International institutions and domestic pressures
Korean government policy affecting trade with the Philippines under the WTO
This study aims to examine the Korean government trade policy decisionmaking process within the context of Philippine-Korean relations and international institutions, specifically, the WTO. It also analyzes the domestic and international pressures for and against trade liberalization affecting bilateral trade between the Philippines and Korea.
Findings show that increased institutionalization has resulted in more liberalized trade between the Philippines and Korea from 1997 up to the present. Korea had to abandon certain restrictive trade policies after such policies had been found to be inconsistent with WTO rules. Persistent pressures from the Philippines and Korea's other Southeast Asian trading partners, including relative use of international norms, put the necessary pressure on the Korean government to change its trade policies.

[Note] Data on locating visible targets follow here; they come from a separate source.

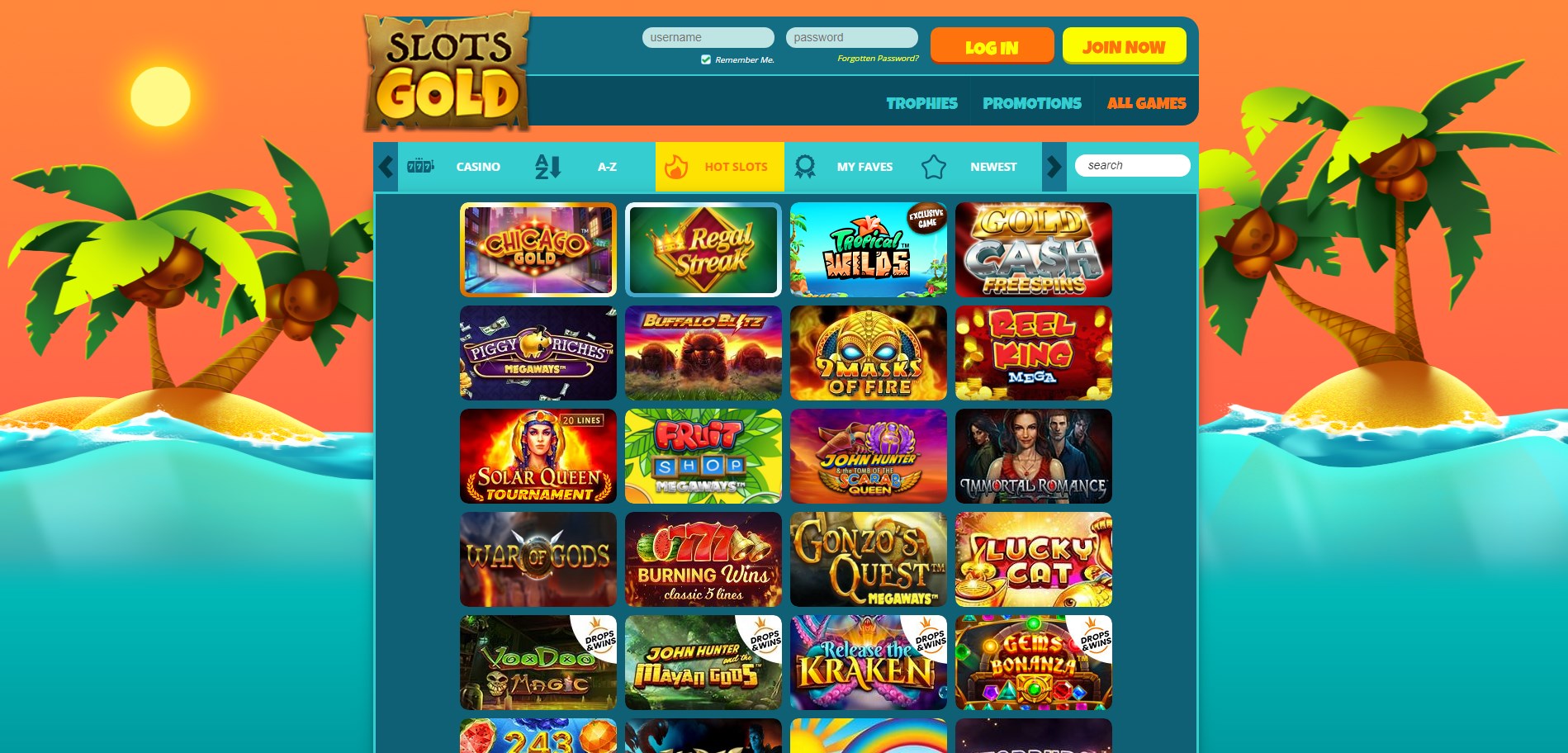Click the Slots Gold logo

point(447,72)
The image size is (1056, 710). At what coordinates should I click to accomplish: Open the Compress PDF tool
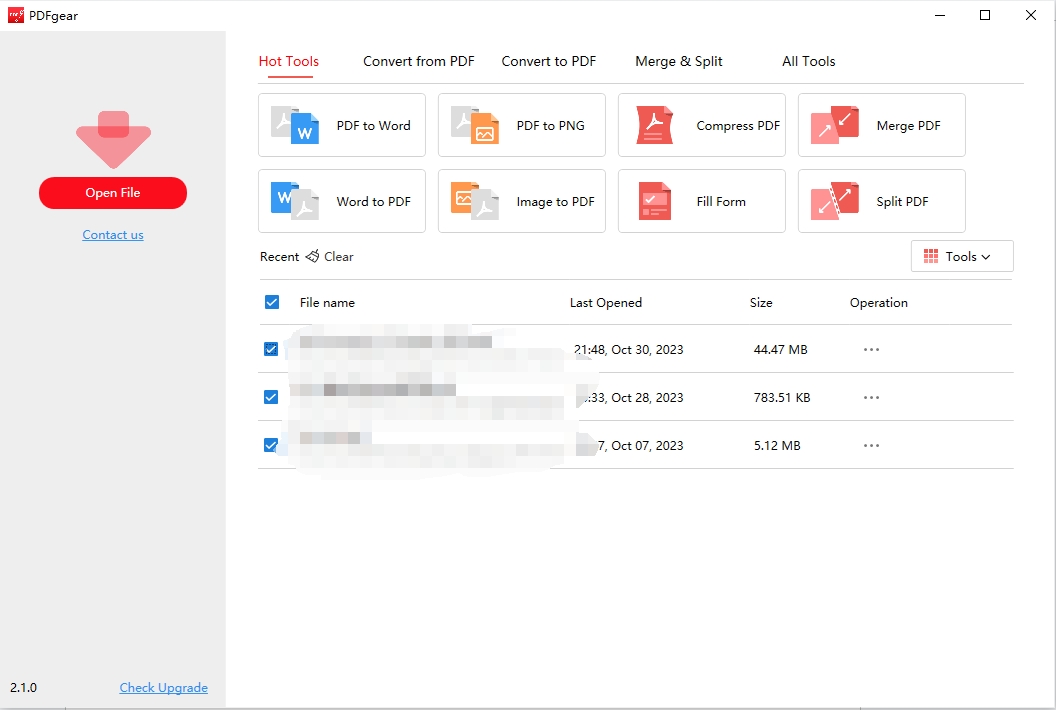[x=701, y=125]
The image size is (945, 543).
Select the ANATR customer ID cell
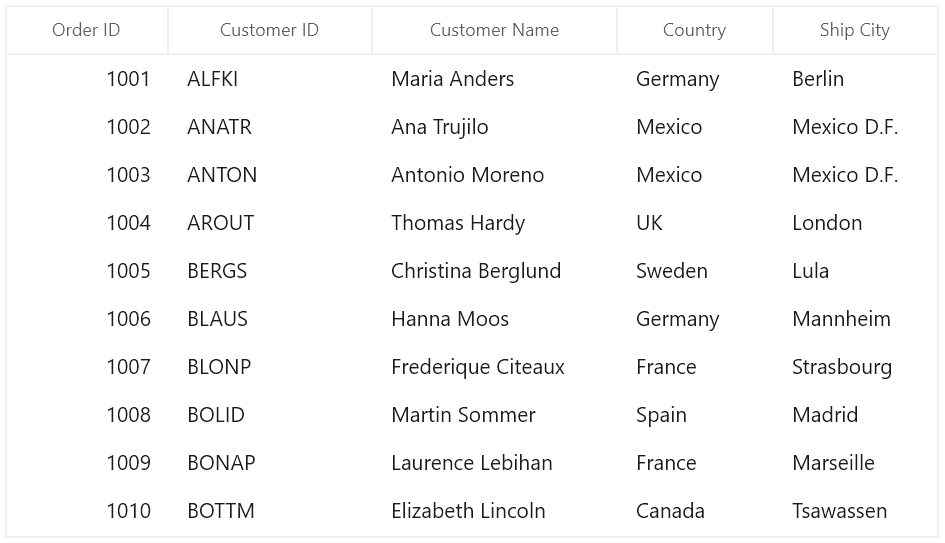(270, 127)
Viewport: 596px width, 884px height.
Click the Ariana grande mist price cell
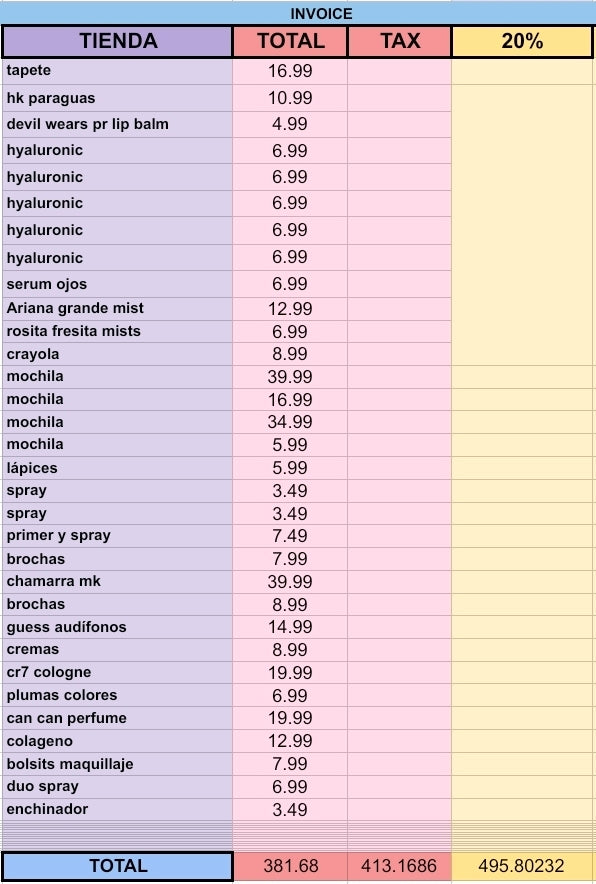tap(290, 309)
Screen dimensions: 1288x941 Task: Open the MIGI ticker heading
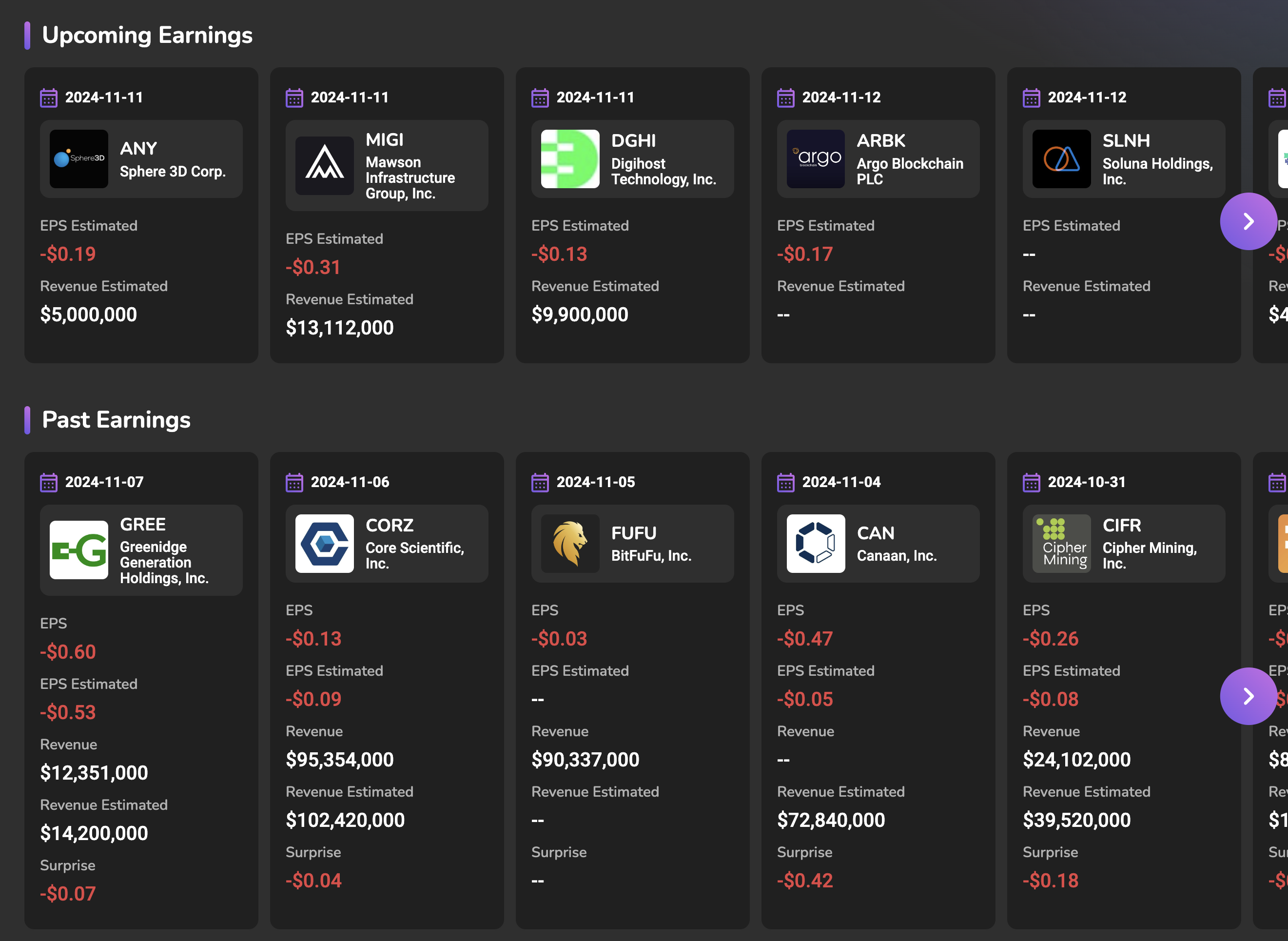(384, 139)
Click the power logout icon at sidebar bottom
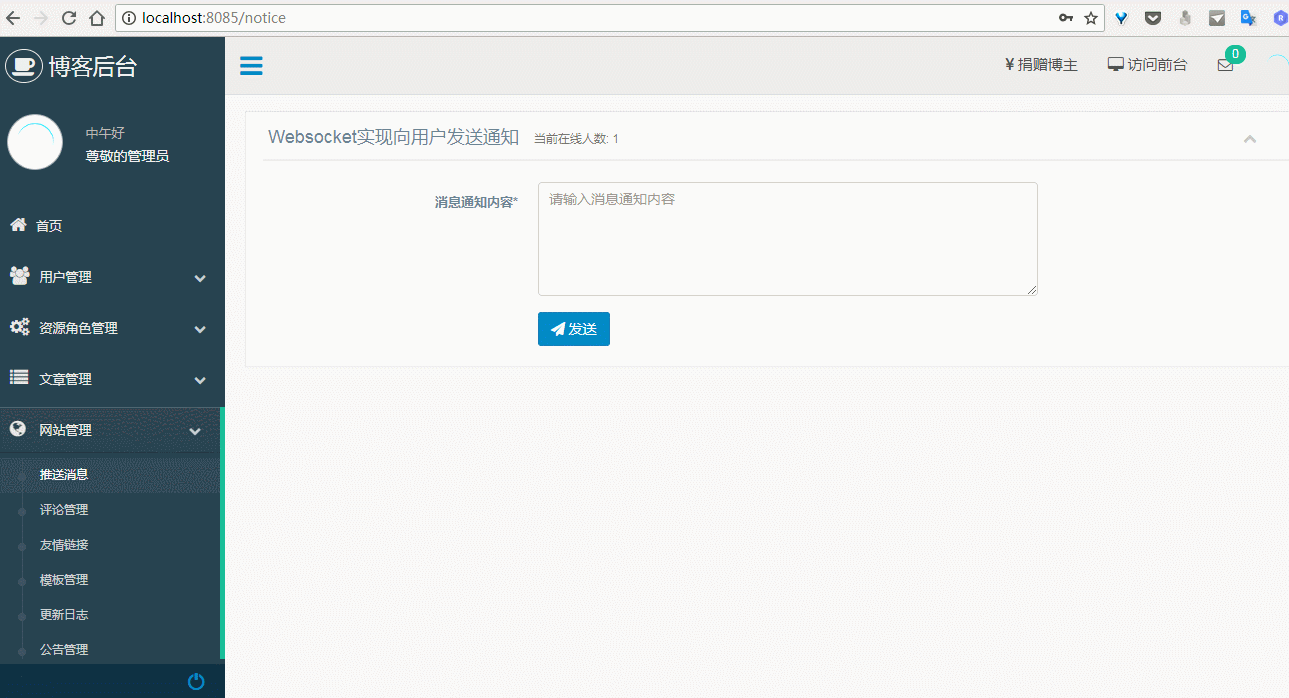 (x=196, y=681)

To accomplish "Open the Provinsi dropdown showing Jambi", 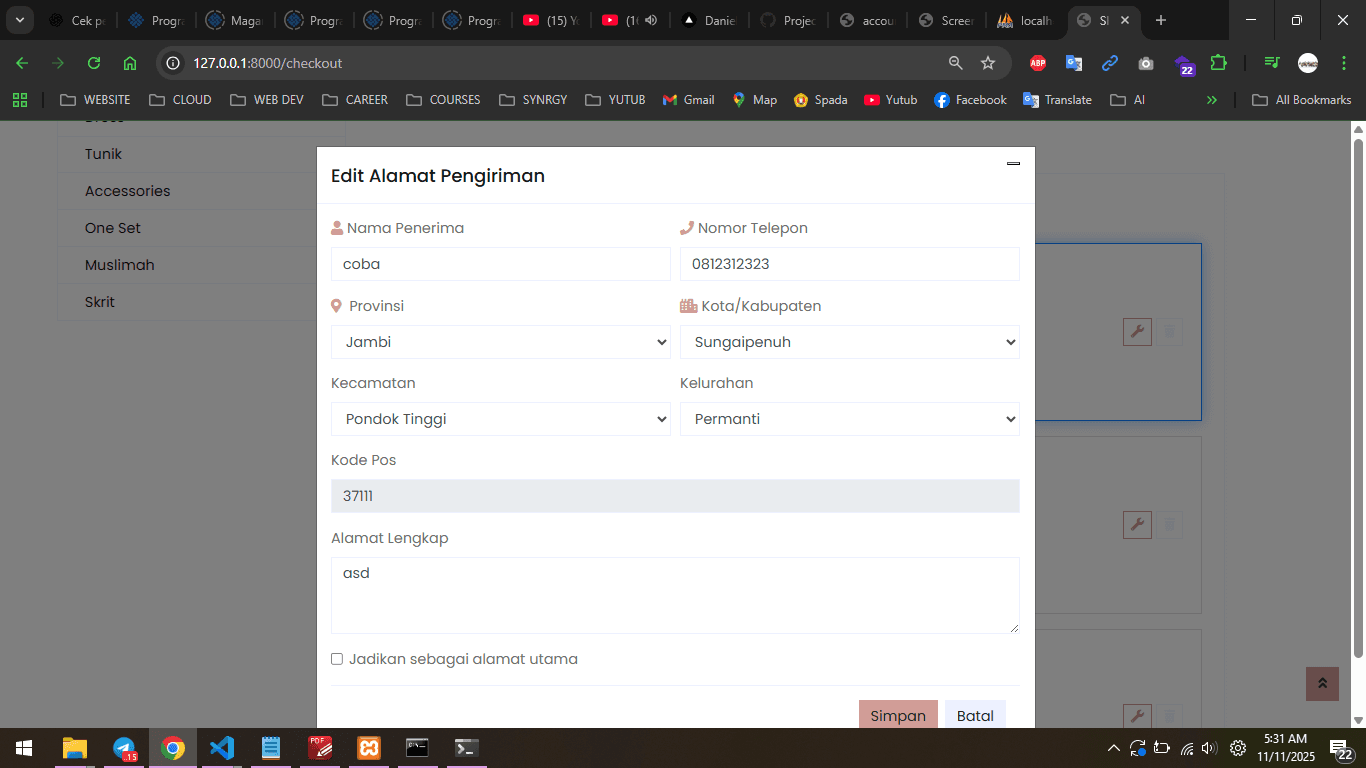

Findings further show that various domestic pressures affect bilateral trade. Korean interest groups either held up negotiations or advanced resolutions of issues, depending on how much influence they exerted. In general, how much impact various domestic groups have on the policy choices of Korea depends on the wider international negotiating environment rendered by the WTO. Although bilateral negotiations were stalled by domestic pressures in some cases, Korea made its decisions based on the binding rules of the WTO.
Overall, the interplay among WTO norms and obligations, pressure from the Philippines and other foreign governments and pressure from domestic groups determine Korean government policy affecting trade with the Philippines.